_WHAT THE TASK ASKS_. In the lines starting at the one containing "Switch to People in the left sidebar" and ending at the one containing "tap(124, 571)", swap "People" for "Contacts" and change nothing else. Give back only those lines, without the pictures.

_PROVIDED DATA_.
• • • • •

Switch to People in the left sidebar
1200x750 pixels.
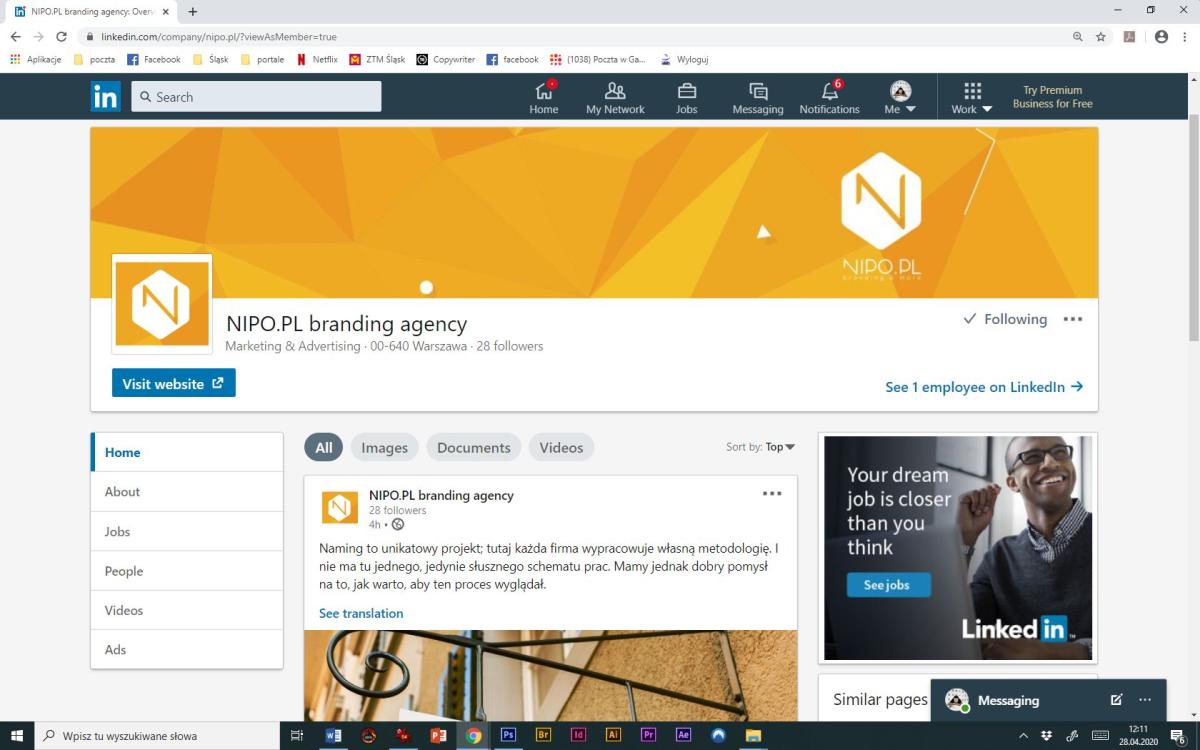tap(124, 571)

• • • • •

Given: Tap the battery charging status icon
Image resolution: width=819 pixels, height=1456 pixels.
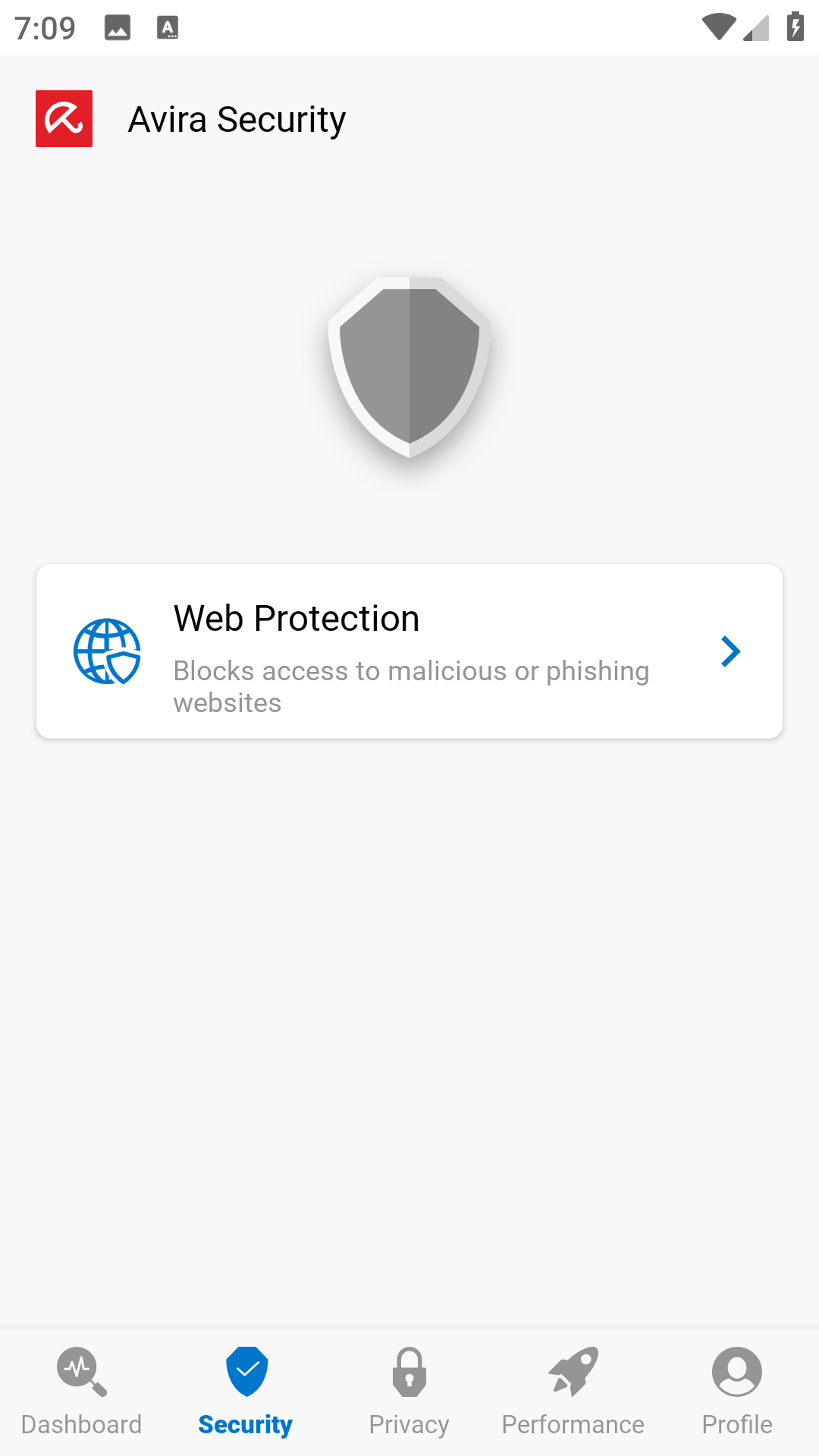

• • • • •

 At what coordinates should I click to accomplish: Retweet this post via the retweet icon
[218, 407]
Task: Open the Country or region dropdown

• • • • •

_WRITTEN ANSWER_.
Switch to Contacts in the left sidebar
1200x750 pixels.
tap(124, 571)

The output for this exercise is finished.